[START Article]
North American Network Operators Group

Date Prev | Date Next | Date Index | Thread Index | Author Index | Historical

RE: key change for TCP-MD5

  • From: Ross Callon
  • Date: Tue Jun 20 19:14:43 2006

At 12:12 PM 6/20/2006 -0700, Bora Akyol wrote:

The draft allows you to have a set of keys in your keychain and
the implementation tries all of them before declaring the segment
as invalid.
DoS against routers is of course a major concern. Using
encryption has the potential of making DoS worse, in the
sense that the amount of processing that a bogus packet
can cause is increased by the amount of processing
needed to check the authentication. If the router needs to
check multiple keys in the keychain before declaring the
segment as invalid, then this multiplies the effect of the
DOS by the number of keys that need to be checked.

No time synchronization required. No BGP message required.

The added cost for CPU-bound systems is that they have to try
(potentially) multiple keys before getting the **right** key
but in real life this can be easily mitigated by having a rating
system on the key based on the frequency of success.
[END Article]
[START Collected data]
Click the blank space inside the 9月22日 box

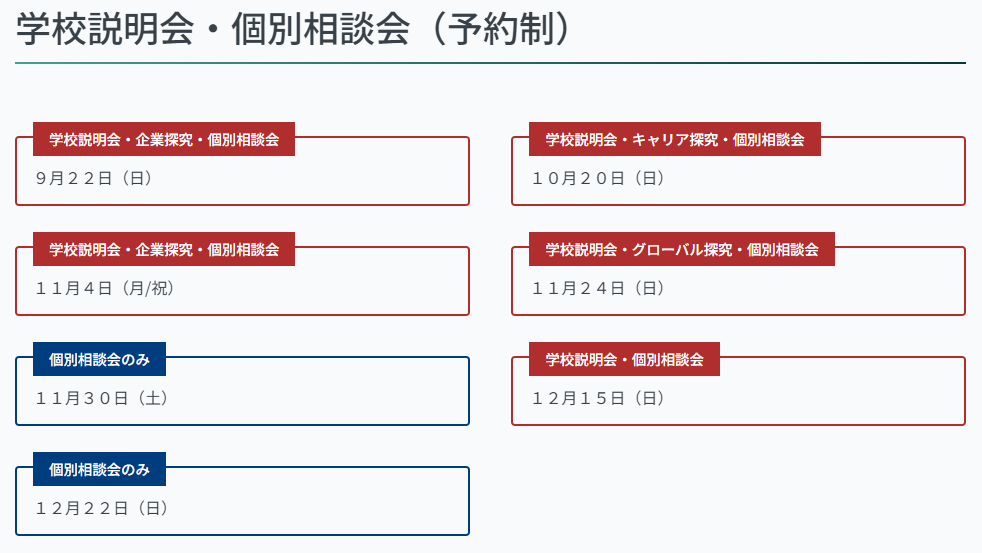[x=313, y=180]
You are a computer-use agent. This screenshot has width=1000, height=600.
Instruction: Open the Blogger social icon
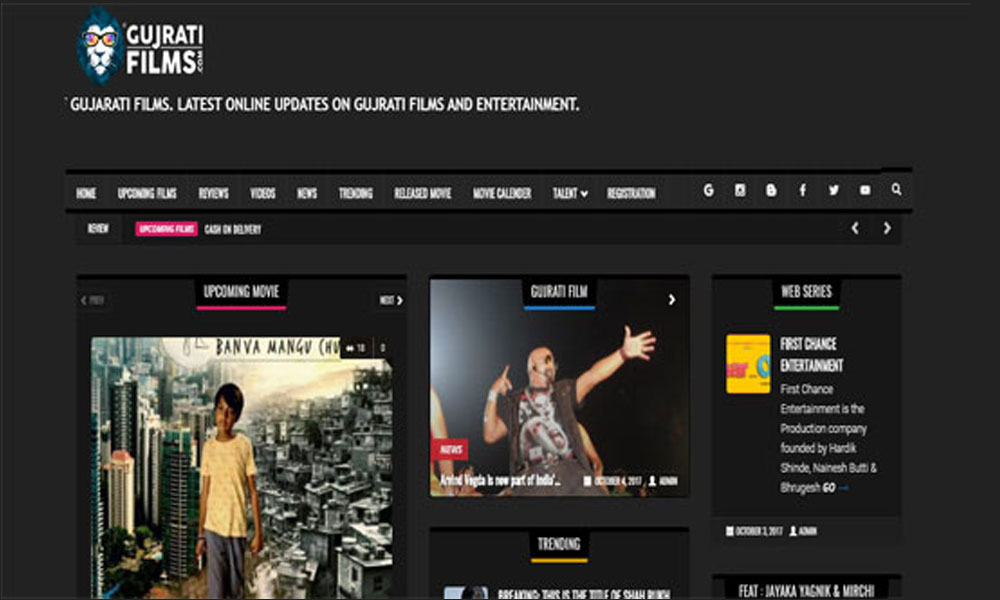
[END Collected data]
Exercise description
Please copy the TCP-MD5 key change post again, starting at the words "Date Prev |" and stopping after "as invalid.", and substitute "key ring" for "keychain".

Exercise answer
Date Prev | Date Next | Date Index | Thread Index | Author Index | Historical

RE: key change for TCP-MD5

  • From: Ross Callon
  • Date: Tue Jun 20 19:14:43 2006

At 12:12 PM 6/20/2006 -0700, Bora Akyol wrote:

The draft allows you to have a set of keys in your key ring and
the implementation tries all of them before declaring the segment
as invalid.